Here are the results of the two polls I included in this weekend’s post, “PollEverywhere grappling with Monetization and Free Educator Plans.” There were 24 respondents to the first poll, and 20 respondents to the second. Those participation totals are not sufficient to give these informal polls much statistical power, but they do highlight the amounts some educators think they and their school would be willing to pay for the web service functionality of PollEveryWhere. Mouse over / click each graph and choose FULL SCREEN to view them at a higher resolution.

PollEverywhere co-founder Jeff’s post, “Should we even offer a free product for educators?” has received sixteen comments to date. One of them is from Brad, the other co-founder of PollEverywhere, who wrote:

What if we offered some sort of community support for educators? What would this look like amongst you folks? What tools/websites would you prefer to use to support other teachers who want to use Poll Everywhere in the classroom? This idea is particularly intriguing to me because all of you will run circles around us in understanding the pedagogical applications of Poll Everywhere, and probably come up with some videos of our product being used in the classroom that we’d love to blog about.

One of the best things which could come out of a learning community, or simply a collaborative project like VoiceThread4Education, is a list of examples for how a particular tool or website is being used by students and teachers in classrooms. Particularly when tools are used in engaging, complex lessons, I think a great deal can be learned not only about HOW (from a technical standpoint) a particular tool can be used, but also WHY it is used to achieve specific objectives.

It is a very small example, but last semester my 4th grade daughter was asked to conduct a survey for her math class. Students came up with the question they wanted to ask, and then tracked results as they asked people their question. Sarah asked, “What is your favorite Girl Scout Cookie?” and built the survey with PollEverywhere. She then posted it to our family learning blog, and received over 150 responses. Of course, the fact that I tweeted out a request for others to respond undoubtedly boosted the response rate for this survey. It was fun to both watch these responses “come in” live, and also discuss the results.

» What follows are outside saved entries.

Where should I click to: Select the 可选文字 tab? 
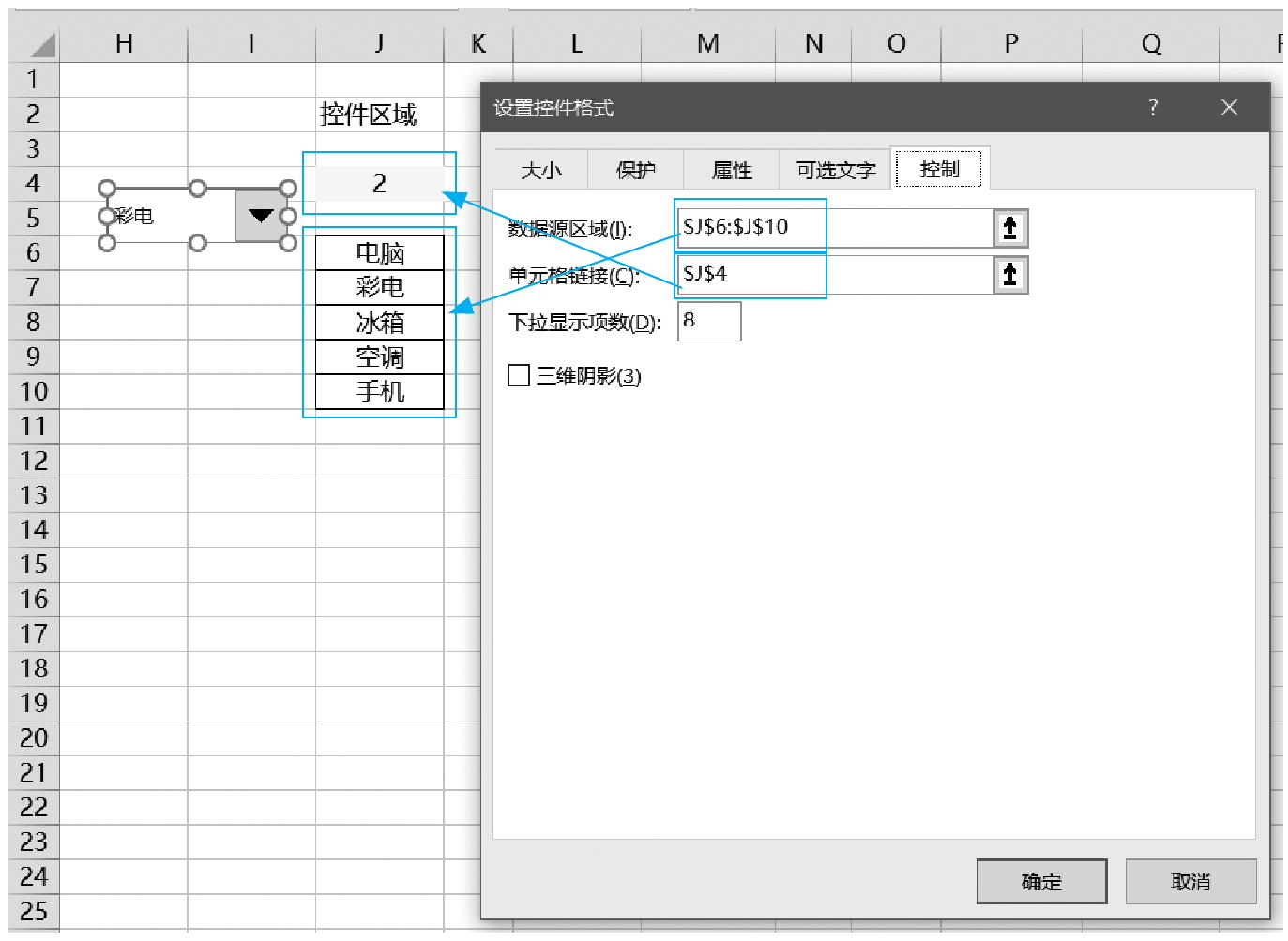point(835,170)
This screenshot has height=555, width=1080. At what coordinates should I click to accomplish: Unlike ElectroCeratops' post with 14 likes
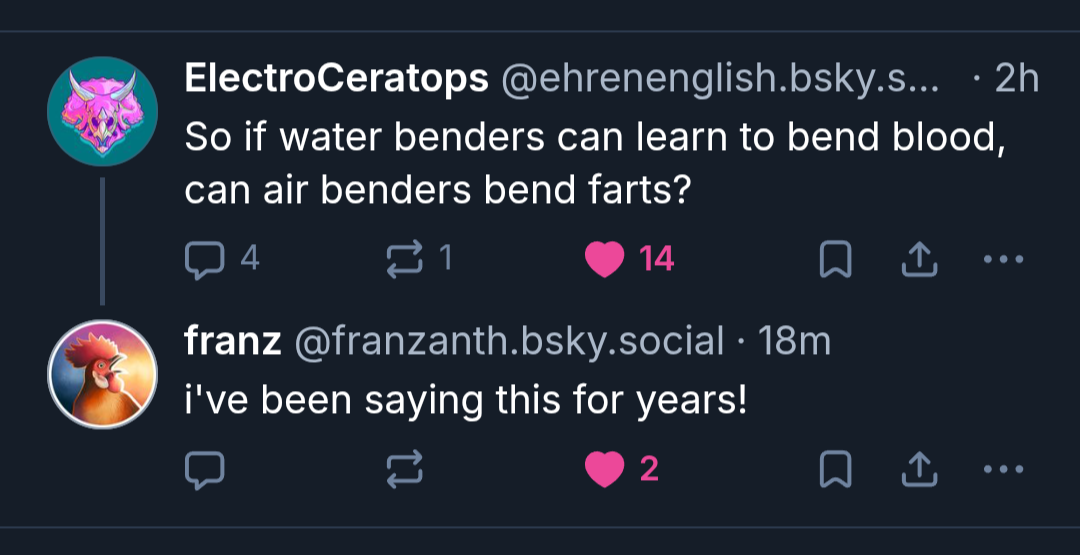pyautogui.click(x=605, y=260)
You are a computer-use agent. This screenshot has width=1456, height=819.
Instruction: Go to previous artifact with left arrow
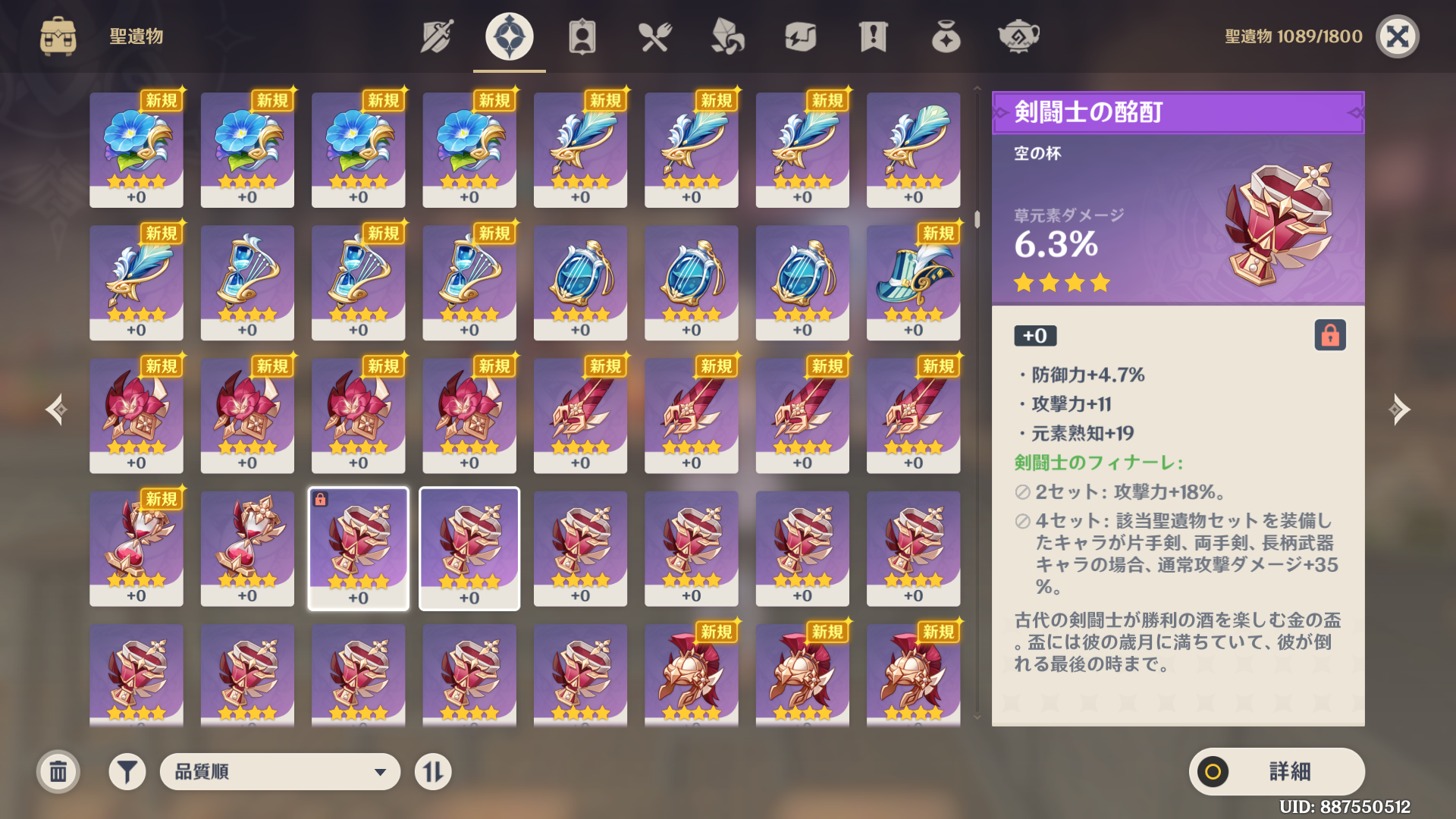pos(57,410)
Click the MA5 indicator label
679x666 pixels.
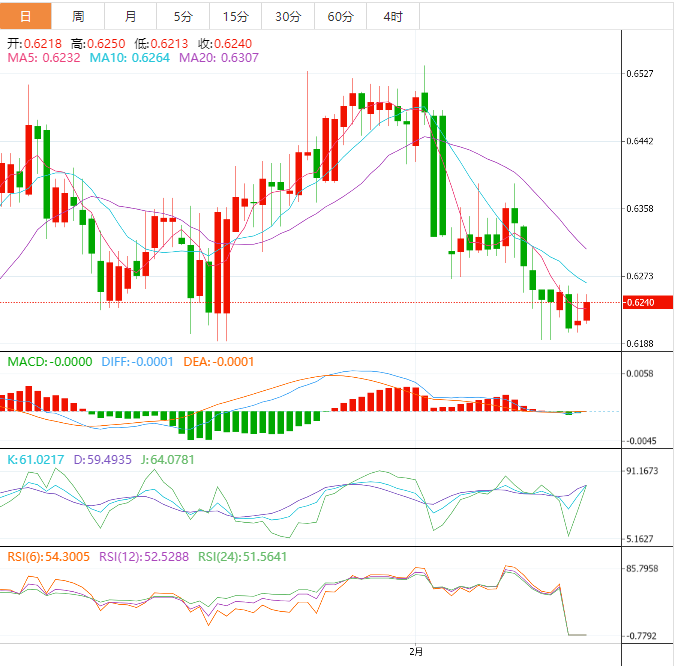coord(44,59)
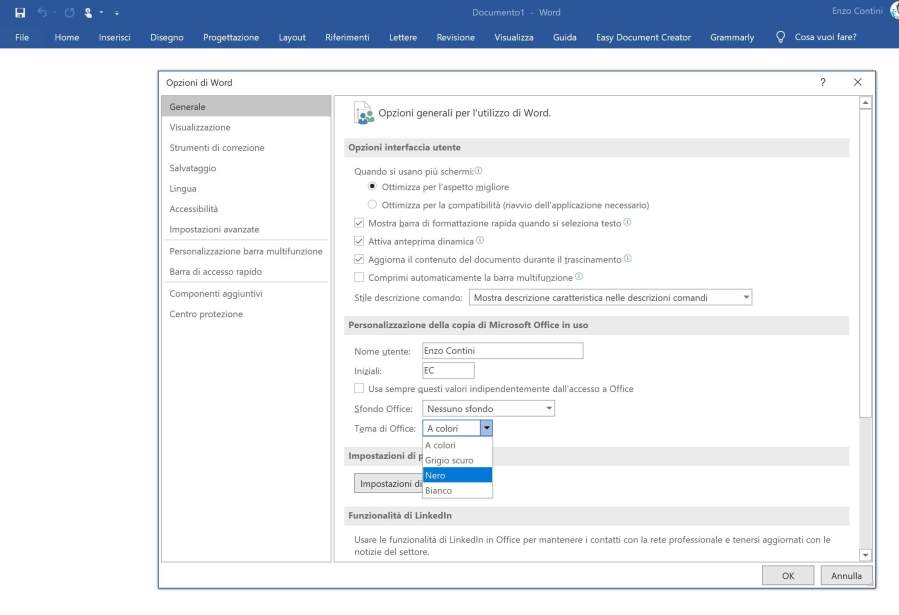Click the help question mark in dialog title
899x615 pixels.
point(822,82)
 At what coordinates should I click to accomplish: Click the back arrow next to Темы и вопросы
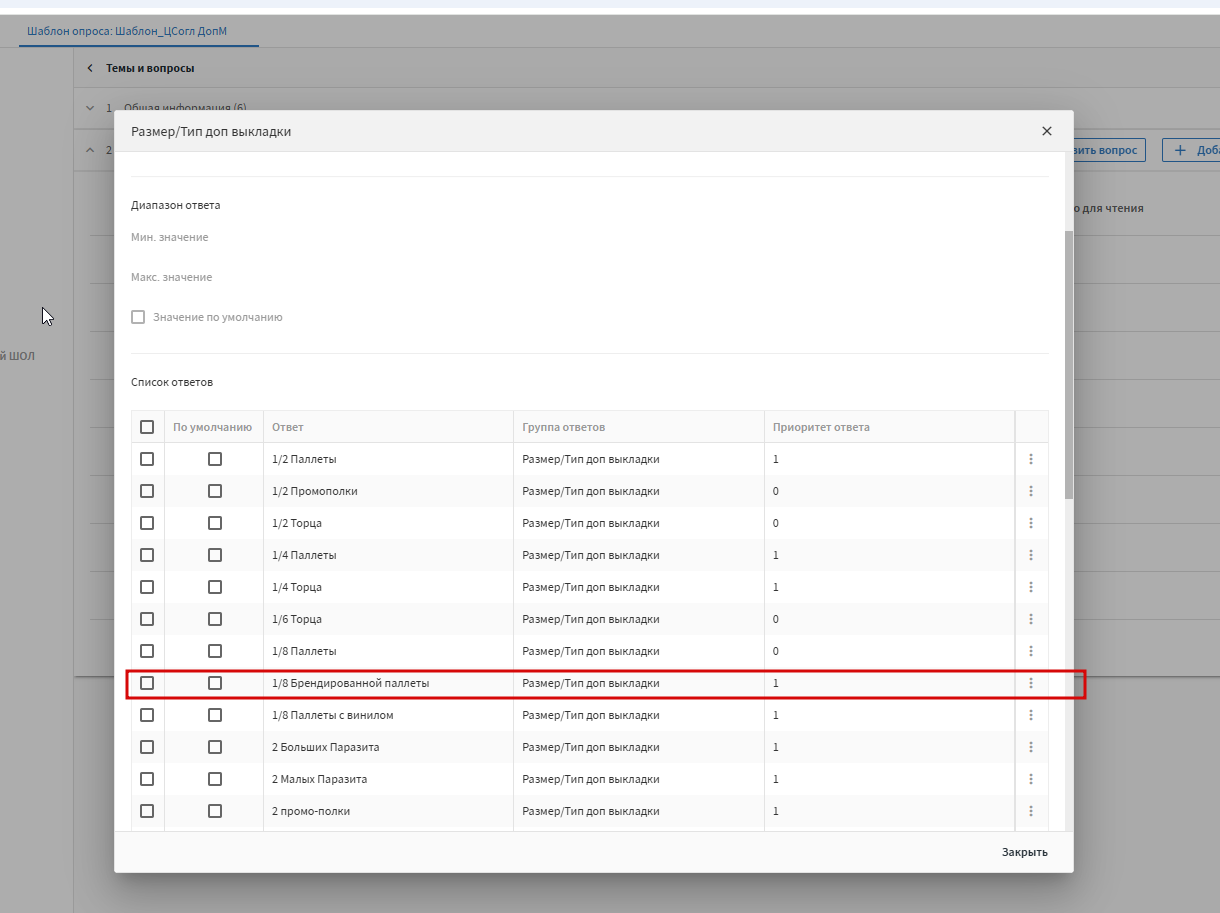[89, 68]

One of the best assignments my seventh grade math teacher (Mrs. Allen at Manhattan Middle School, in Manhattan, Kansas) gave us as a class was to create our own “word problems” for extra credit. She used these (often creative) word problems at the start of class as a warm-up activity. Gathering and analyzing live data with survey tools like PollEverywhere can have multiple classroom applications, extending far beyond math classes. I think a learning community where educators share these types of classroom uses / applications is a great idea.